━━━ EXTRACTED MATERIAL
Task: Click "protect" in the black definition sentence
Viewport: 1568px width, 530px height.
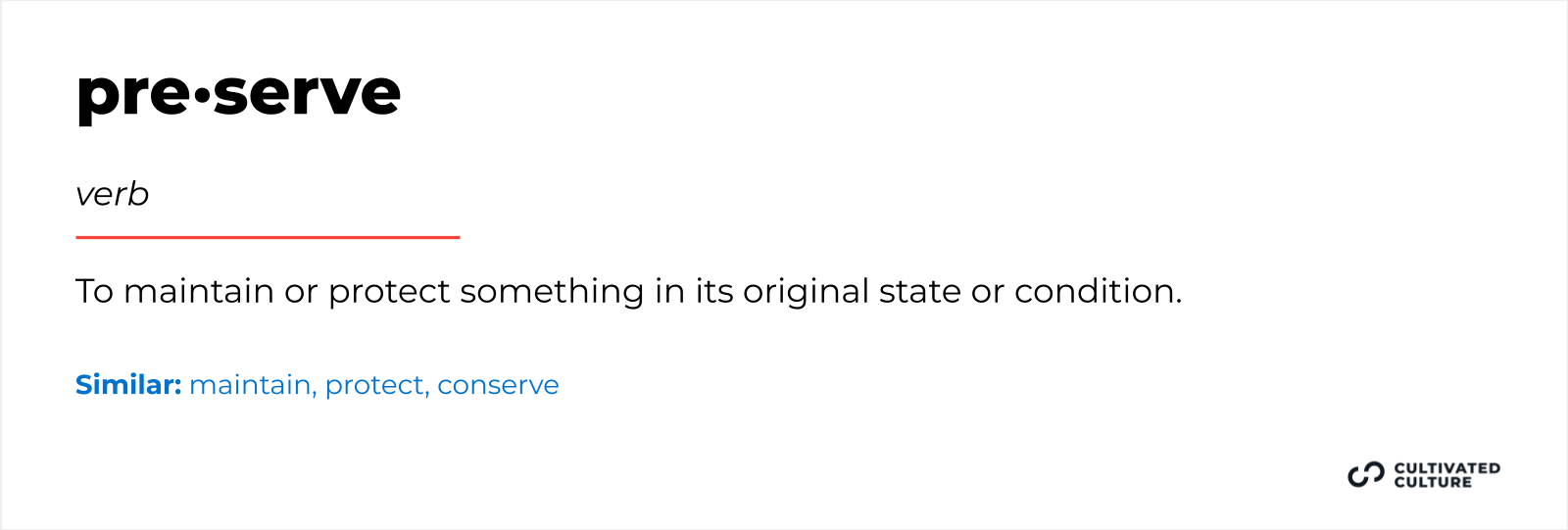Action: tap(389, 291)
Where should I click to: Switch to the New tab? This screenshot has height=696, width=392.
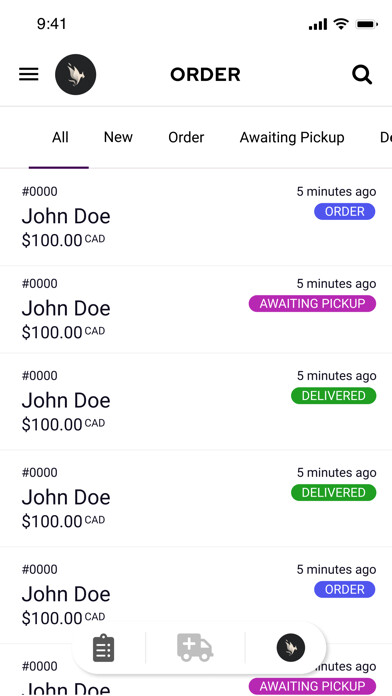tap(118, 137)
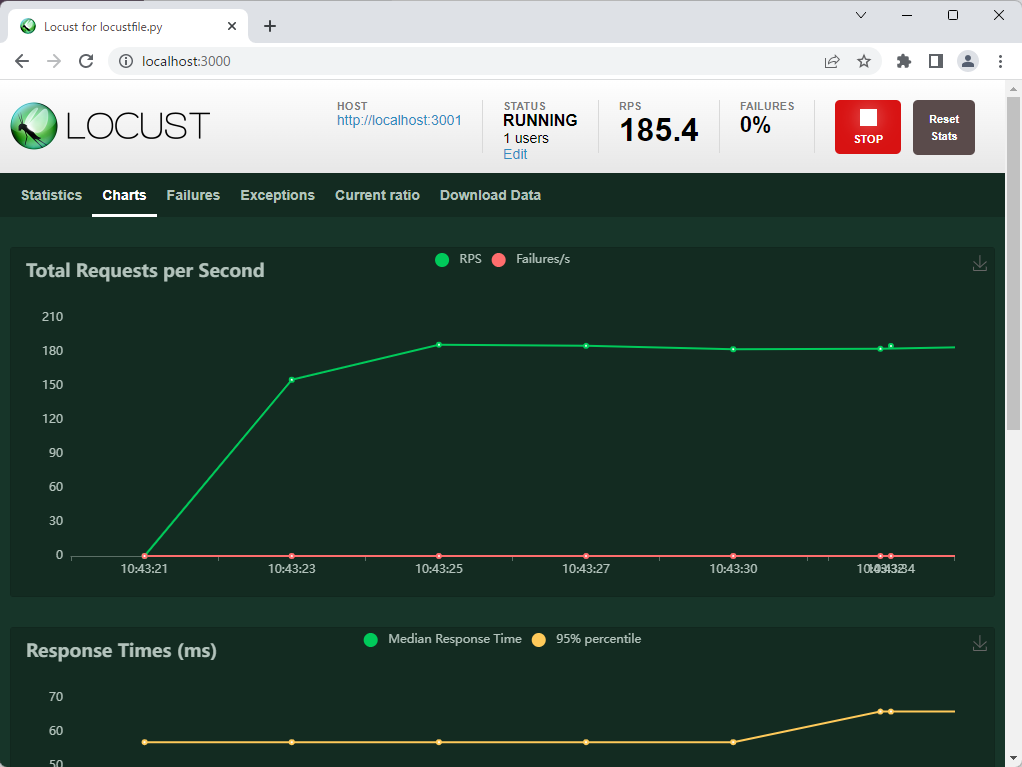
━━━━━━
YOUR TASK →
Rewrite these lines with "black" swapped for "dark" and nothing else changed. Leave the pictures out of your answer.

TASK SOLUTION →
Task: Click "protect" in the dark definition sentence
Viewport: 1568px width, 530px height.
Action: tap(389, 291)
Where should I click to: Switch to the New tab? This screenshot has height=696, width=392.
tap(118, 137)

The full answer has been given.